Gold and silver bars are stacked in the safe deposit boxes room of the Pro Aurum gold house in Munich, Germany, January 10, 2025. REUTERS/Angelika Warmuth
Gold and silver bars are stacked in the safe deposit boxes room of the Pro Aurum gold house in Munich, Germany, January 10, 2025. REUTERS/Angelika Warmuth

Gold rebounded on Friday and was set for a weekly gain, helped by bargain hunting, a slightly weaker dollar and lingering concerns over US-Iran talks in Oman, while silver recovered from a 1-1/2-month low.

Spot gold rose 3.1% to $4,916.98 per ounce by 09:31 a.m. ET (1431 GMT), recouping losses posted during a volatile Asia session that followed a fall of 3.9% on Thursday. Bullion was headed for a weekly gain of about 1.3%.

US gold futures for April delivery gained 1% to $4,939.70 per ounce.

The US dollar index fell 0.3%, making greenback-priced bullion cheaper for the overseas buyers.

"The gold market is seeing perceived bargain hunting from bullish traders," said Jim Wyckoff, senior analyst at Kitco Metals.

Iran and the US started high-stakes negotiations via Omani mediation on Friday to try to overcome sharp differences over Tehran's nuclear program.

Wyckoff said gold's rebound lacks momentum and the metal is unlikely to break records without a major geopolitical trigger.

Gold, a traditional safe haven, does well in times of geopolitical and economic uncertainty.

Spot silver rose 5.3% to $74.98 an ounce after dipping below $65 earlier, but was still headed for its biggest weekly drop since 2011, down over 10.6%, following steep losses last week as well.

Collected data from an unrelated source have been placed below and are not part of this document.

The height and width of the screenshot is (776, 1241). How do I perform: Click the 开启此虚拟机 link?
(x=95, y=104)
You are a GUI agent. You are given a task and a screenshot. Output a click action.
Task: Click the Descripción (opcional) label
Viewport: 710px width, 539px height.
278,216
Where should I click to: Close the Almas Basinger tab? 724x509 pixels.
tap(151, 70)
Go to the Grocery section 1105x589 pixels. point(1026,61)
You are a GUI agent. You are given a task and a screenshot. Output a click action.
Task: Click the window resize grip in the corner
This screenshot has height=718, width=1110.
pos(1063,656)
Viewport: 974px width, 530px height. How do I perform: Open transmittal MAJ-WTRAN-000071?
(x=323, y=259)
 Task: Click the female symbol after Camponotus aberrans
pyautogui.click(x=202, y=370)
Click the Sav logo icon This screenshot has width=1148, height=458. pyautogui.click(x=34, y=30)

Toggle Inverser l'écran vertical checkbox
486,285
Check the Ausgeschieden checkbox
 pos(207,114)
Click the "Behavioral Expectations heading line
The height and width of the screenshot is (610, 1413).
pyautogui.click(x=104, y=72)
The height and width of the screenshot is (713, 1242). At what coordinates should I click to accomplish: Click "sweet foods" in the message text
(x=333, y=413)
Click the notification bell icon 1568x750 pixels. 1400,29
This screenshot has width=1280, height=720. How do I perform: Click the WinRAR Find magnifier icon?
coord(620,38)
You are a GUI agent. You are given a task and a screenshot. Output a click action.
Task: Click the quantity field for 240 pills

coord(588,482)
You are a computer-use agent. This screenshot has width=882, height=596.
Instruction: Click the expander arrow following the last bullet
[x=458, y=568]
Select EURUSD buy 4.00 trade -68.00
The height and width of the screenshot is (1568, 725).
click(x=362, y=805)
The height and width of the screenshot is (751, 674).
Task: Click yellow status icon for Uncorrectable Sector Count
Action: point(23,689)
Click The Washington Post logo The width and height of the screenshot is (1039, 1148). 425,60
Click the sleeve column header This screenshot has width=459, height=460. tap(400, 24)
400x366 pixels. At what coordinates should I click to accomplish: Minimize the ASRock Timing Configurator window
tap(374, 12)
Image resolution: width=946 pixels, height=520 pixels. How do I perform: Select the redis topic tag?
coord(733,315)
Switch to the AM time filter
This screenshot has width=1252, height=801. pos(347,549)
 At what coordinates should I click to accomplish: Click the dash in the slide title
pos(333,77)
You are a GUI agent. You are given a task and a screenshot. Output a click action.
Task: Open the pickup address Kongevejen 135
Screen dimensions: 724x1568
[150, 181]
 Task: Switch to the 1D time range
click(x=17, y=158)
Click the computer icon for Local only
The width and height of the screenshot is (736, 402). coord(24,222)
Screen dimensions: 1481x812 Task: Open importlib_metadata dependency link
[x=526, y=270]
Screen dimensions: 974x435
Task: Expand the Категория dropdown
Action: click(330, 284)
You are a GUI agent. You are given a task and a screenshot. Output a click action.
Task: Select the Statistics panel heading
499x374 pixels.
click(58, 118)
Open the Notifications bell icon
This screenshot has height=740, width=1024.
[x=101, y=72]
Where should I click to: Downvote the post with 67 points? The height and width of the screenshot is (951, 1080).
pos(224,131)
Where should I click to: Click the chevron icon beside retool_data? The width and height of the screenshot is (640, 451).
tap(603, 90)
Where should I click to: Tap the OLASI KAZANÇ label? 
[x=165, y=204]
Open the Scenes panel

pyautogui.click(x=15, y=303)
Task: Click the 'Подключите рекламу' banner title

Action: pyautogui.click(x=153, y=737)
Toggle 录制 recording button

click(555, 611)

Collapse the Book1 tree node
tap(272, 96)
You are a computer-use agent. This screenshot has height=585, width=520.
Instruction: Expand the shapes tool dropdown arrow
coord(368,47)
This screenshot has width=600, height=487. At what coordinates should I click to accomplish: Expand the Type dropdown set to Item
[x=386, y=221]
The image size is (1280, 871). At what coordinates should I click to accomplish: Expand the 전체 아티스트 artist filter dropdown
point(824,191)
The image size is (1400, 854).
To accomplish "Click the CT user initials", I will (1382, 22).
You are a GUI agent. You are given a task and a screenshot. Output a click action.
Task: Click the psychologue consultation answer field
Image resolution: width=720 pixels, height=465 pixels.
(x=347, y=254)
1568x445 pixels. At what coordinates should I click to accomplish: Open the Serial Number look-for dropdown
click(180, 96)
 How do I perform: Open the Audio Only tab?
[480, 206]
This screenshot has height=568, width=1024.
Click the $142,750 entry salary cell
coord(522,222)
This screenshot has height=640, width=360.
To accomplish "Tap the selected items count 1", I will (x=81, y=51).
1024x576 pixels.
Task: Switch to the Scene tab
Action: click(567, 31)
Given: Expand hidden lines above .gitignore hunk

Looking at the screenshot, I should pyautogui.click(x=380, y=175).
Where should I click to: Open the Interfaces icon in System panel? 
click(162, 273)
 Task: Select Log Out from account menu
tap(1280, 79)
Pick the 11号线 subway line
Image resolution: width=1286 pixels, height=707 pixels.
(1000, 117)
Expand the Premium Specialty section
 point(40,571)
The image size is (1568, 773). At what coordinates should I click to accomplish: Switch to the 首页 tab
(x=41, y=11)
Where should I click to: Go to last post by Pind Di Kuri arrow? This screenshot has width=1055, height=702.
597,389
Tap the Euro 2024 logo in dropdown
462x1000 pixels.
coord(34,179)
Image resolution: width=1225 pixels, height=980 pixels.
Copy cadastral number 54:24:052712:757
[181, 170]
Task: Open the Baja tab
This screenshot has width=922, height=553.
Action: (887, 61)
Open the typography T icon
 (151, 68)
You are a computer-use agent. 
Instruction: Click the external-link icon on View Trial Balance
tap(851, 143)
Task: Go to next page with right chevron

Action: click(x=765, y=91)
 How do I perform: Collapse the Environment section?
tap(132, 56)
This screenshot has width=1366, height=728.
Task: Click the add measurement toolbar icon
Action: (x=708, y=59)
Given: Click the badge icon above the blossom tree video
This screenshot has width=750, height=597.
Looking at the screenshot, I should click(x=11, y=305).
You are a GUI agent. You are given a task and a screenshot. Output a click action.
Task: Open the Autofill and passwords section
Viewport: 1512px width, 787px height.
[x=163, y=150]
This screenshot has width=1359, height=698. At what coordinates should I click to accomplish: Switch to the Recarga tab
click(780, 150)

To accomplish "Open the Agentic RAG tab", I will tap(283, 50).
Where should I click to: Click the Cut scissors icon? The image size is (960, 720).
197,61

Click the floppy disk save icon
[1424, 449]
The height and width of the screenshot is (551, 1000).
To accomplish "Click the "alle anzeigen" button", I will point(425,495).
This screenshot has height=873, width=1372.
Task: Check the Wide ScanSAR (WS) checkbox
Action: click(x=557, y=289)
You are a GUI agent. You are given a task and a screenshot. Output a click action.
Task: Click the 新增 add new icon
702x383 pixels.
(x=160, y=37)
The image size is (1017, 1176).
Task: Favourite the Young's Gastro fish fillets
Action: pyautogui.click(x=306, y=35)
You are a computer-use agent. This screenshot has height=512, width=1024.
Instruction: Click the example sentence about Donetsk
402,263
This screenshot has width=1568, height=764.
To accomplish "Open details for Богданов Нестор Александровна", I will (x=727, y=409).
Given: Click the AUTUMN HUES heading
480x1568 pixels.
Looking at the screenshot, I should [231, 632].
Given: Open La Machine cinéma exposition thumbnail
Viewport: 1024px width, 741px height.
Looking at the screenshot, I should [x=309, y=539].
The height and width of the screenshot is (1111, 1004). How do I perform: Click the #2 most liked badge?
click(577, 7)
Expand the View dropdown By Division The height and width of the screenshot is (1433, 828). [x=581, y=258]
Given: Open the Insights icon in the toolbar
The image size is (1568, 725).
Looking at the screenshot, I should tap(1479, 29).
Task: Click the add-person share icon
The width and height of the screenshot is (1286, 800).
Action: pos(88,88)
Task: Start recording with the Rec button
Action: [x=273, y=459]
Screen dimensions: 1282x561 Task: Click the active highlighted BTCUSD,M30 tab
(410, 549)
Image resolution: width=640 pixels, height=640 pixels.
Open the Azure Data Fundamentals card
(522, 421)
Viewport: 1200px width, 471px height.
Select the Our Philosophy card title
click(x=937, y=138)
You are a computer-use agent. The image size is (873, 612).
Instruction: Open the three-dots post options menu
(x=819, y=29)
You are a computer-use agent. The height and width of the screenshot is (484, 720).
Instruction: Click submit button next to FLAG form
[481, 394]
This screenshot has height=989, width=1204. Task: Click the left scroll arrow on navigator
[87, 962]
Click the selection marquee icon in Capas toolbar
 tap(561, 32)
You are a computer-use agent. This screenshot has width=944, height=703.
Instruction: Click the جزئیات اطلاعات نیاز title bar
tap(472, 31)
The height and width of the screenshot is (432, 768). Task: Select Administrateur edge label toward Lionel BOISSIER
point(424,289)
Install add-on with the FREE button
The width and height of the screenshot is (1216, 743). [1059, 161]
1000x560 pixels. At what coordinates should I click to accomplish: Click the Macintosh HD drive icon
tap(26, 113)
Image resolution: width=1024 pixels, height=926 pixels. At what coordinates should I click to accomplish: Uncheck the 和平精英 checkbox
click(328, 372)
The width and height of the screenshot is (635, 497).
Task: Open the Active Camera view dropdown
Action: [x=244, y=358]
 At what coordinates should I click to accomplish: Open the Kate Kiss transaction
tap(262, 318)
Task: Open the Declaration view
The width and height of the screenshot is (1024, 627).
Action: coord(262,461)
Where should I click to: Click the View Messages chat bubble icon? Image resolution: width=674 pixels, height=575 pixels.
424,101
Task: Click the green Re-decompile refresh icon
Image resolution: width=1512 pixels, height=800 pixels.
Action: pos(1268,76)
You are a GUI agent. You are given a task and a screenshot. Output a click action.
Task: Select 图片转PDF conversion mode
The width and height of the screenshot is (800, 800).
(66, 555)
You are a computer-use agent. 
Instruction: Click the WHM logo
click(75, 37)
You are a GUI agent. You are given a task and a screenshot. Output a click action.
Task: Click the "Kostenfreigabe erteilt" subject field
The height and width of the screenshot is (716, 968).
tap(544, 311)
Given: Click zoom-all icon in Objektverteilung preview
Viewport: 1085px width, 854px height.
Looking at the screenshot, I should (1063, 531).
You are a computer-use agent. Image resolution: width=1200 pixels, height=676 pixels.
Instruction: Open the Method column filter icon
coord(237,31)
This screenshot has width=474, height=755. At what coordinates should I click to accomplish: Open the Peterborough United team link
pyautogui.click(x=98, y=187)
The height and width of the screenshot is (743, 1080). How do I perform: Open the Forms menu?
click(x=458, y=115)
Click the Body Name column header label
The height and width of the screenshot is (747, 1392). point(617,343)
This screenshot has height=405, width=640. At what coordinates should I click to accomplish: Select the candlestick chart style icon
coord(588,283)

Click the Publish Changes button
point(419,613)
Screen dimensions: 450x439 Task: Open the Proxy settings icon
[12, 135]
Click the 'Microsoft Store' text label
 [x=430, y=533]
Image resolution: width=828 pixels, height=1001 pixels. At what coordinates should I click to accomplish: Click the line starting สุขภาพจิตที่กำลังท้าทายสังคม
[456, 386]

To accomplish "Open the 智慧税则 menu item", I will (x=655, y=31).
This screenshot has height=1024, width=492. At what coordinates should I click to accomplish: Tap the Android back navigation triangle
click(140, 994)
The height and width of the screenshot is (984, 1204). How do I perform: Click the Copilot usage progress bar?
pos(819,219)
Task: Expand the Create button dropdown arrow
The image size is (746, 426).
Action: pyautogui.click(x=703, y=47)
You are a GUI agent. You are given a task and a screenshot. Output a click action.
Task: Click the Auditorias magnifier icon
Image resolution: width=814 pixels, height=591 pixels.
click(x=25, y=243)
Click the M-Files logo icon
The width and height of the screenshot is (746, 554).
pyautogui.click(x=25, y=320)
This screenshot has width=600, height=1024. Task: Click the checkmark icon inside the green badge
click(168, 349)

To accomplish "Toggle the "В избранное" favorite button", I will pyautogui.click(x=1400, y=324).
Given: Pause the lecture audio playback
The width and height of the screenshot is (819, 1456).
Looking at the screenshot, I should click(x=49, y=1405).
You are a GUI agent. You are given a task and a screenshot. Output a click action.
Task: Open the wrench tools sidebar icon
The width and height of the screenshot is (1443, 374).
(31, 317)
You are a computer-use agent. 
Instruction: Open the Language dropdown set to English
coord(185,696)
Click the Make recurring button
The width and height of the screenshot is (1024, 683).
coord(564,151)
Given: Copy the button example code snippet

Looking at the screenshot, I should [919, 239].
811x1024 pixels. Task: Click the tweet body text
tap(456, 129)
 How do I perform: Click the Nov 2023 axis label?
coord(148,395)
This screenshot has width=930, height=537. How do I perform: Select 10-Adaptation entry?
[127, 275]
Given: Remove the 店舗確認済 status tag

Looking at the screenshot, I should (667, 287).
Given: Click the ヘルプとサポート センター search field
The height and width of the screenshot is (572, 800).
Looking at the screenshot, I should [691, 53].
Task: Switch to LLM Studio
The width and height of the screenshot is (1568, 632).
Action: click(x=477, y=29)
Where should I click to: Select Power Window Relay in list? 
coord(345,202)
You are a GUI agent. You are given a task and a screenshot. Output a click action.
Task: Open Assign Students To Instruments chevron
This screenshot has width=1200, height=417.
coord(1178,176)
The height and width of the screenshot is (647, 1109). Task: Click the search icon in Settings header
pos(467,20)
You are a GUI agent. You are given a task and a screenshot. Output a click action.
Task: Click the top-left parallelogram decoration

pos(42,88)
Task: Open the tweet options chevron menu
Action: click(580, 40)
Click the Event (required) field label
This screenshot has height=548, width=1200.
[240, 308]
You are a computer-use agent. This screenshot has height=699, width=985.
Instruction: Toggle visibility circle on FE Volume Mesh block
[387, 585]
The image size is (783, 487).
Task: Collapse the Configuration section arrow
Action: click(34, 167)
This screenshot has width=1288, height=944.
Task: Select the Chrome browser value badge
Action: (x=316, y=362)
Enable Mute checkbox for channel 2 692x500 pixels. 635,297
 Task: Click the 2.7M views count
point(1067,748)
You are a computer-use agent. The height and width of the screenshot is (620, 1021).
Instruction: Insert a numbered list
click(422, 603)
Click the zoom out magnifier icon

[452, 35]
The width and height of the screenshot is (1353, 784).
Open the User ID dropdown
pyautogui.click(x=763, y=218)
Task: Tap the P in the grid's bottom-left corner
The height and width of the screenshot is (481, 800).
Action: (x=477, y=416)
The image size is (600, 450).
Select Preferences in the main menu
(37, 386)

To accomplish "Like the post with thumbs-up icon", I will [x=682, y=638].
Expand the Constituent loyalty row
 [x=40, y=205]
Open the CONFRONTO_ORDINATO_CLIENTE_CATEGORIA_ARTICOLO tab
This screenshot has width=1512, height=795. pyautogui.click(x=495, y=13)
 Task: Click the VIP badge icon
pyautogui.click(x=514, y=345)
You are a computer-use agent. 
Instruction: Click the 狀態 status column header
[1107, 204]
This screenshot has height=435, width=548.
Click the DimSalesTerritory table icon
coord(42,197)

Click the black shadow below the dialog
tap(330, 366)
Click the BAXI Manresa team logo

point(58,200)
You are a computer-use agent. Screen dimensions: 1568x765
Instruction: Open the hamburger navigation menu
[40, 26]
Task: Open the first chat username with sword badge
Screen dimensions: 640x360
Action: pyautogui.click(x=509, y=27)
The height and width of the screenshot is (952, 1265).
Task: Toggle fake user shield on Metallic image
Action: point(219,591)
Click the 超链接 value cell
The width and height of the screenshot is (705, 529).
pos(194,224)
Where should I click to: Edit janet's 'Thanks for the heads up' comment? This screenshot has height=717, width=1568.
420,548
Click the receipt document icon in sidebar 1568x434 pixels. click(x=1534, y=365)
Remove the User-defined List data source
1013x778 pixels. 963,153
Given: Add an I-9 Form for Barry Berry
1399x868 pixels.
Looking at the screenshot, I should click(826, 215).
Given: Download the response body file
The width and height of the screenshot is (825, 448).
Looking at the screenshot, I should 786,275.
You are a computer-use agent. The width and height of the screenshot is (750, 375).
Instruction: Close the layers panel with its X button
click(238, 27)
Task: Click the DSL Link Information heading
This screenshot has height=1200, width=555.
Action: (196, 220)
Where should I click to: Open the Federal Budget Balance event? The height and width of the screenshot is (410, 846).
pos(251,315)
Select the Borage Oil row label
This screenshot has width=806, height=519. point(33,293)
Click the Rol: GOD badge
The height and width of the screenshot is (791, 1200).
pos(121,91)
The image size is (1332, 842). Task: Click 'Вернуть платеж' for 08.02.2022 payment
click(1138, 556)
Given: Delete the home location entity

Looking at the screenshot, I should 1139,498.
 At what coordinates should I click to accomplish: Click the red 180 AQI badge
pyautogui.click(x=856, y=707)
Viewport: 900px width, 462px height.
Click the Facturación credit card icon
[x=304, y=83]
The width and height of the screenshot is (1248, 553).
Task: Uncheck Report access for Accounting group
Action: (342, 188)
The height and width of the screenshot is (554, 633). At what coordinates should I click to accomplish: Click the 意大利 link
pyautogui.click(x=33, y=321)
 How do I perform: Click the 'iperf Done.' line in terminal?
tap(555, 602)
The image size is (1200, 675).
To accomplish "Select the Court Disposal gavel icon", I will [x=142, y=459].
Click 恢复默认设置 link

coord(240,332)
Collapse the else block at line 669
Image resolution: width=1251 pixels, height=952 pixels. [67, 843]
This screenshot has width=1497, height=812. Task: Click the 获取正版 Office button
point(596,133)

"What we're seeing in silver is huge speculation on the long side," said Wyckoff, adding that after years in a boom cycle, gold and silver now appear to be entering a typical commodity bust phase.

CME Group raised margin requirements for gold and silver futures for a third time in two weeks on Thursday to curb risks from heightened market volatility.

Spot platinum added 3.2% to $2,052 per ounce, while palladium gained 4.9% to $1,695.18. Both were down for the week.